- Exercise directions: Work out how many lines in the material below hold the word "question". Write only the number.

- Task material:

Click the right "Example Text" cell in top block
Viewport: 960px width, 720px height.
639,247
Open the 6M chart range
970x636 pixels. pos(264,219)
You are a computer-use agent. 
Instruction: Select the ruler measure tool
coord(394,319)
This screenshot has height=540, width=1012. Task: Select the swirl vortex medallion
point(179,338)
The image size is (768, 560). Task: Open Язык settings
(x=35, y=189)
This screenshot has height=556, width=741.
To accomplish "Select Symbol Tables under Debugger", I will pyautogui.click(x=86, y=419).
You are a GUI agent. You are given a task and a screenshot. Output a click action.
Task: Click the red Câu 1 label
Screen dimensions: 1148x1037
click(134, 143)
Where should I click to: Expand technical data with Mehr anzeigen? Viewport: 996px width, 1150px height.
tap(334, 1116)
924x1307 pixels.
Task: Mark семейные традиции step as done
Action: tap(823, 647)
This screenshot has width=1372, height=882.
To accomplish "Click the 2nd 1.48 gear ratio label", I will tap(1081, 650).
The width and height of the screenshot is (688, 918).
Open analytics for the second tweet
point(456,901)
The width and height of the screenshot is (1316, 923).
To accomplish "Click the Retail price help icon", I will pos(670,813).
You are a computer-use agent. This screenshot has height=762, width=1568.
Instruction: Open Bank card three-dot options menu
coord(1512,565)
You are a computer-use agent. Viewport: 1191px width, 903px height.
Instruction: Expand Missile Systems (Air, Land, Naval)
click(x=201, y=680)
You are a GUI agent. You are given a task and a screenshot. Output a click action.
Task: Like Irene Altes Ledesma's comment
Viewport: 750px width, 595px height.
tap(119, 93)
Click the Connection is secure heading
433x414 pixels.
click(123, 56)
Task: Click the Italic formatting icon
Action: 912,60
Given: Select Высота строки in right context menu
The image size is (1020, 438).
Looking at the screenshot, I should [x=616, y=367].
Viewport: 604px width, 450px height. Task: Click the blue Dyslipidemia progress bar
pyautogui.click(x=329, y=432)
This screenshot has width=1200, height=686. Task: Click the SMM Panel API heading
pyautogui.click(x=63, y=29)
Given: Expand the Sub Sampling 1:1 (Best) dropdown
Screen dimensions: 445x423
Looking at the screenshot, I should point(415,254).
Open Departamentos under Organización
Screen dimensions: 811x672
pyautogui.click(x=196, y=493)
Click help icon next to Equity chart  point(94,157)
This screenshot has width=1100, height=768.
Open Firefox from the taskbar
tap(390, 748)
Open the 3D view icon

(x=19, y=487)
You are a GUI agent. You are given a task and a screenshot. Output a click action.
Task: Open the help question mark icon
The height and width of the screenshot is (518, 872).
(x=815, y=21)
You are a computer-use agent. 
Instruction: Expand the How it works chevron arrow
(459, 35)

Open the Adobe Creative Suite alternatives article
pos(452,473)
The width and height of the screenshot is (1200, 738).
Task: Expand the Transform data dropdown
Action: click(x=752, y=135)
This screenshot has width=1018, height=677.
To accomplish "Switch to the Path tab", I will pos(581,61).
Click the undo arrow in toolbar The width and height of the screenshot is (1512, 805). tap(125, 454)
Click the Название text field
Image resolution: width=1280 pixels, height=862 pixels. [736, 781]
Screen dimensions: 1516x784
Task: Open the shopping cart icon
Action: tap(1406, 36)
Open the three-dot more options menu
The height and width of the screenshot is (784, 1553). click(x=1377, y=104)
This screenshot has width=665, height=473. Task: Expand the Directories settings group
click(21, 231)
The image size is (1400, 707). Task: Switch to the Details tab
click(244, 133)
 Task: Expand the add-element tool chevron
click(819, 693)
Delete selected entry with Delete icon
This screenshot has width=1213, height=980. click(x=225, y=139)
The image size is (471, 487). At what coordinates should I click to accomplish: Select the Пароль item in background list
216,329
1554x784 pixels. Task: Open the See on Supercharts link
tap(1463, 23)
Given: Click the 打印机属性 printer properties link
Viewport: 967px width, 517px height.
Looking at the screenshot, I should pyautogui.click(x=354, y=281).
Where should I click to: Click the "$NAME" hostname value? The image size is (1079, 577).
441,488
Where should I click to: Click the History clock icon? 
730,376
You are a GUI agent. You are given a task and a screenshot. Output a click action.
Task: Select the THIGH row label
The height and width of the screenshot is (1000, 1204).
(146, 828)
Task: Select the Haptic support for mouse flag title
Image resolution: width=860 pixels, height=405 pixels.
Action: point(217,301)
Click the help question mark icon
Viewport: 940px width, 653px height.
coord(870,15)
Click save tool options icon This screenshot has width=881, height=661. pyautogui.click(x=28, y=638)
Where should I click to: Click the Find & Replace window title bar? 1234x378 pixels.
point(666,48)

- Reply: 2